TEXT PROVIDED Block Start

Australian technology news, reviews, and guides to help you
Australian technology news, reviews, and guides to help you

Epson’s latest projector offers the big picture at a short distance

Making a big screen for the home doesn’t need a big amount of space, as Epson joins the short throw laser TV game.

Missing the thrill of the big screen? You might not be there for some time (thank you coronavirus) but there are ways you can get the big screen experience at home.

One option is to get a huge TV, though that may arrive with a staggering price tag and you needing a place to put the thing. If you need a big screen without either of those, you might want to look into projection, as it can deliver a larger display without the burden of needing a TV that takes up a huge portion of your room, and usually without the same sort of price.

Keep in mind that some big TVs can push past the $10K mark, with one scoring a staggering $72K price tag, the 88 inch 8K OLED from LG this year. Ouch.

TEXT PROVIDED Block End

WHAT TO DO>
1 – In the projector article, shorten the paragraph that begins "One option is to get a huge TV" and keep its main facts.
2 – Retype the part of the projector article from "Making a big" to "experience at home." word for word.

STORED DATA Block Start

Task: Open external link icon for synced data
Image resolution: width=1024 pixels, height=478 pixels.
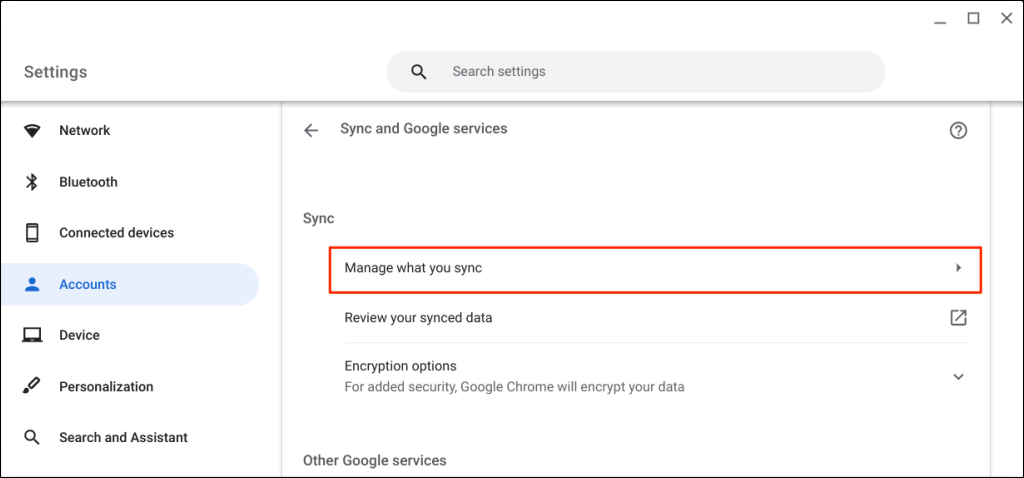Action: pos(958,318)
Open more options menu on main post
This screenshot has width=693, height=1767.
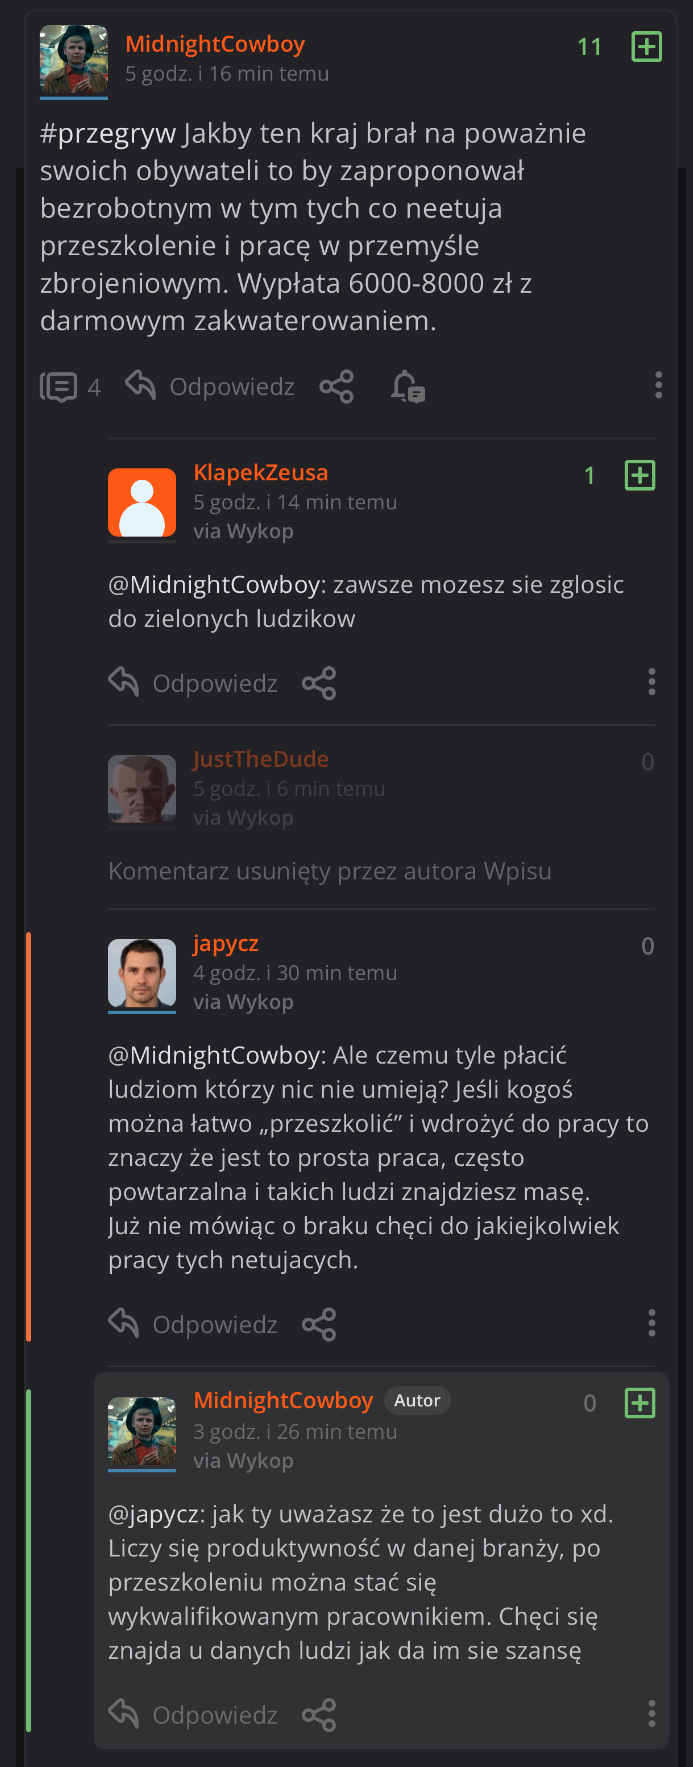click(x=657, y=385)
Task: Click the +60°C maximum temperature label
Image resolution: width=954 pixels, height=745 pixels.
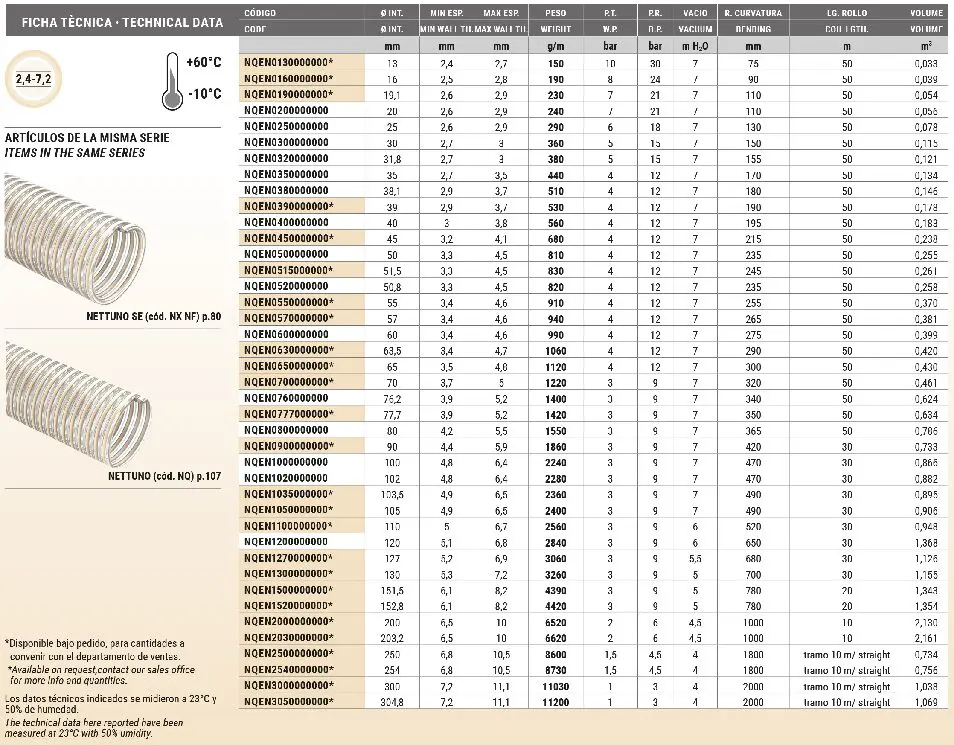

STORED DATA Block End

ANSWERS PROVIDED>
1 – A huge TV can cost a staggering amount and needs room to fit. Projection can give a larger display without taking up a big part of the room, and it usually costs less.

2 –
Making a big screen for the home doesn’t need a big amount of space, as Epson joins the short throw laser TV game.

Missing the thrill of the big screen? You might not be there for some time (thank you coronavirus) but there are ways you can get the big screen experience at home.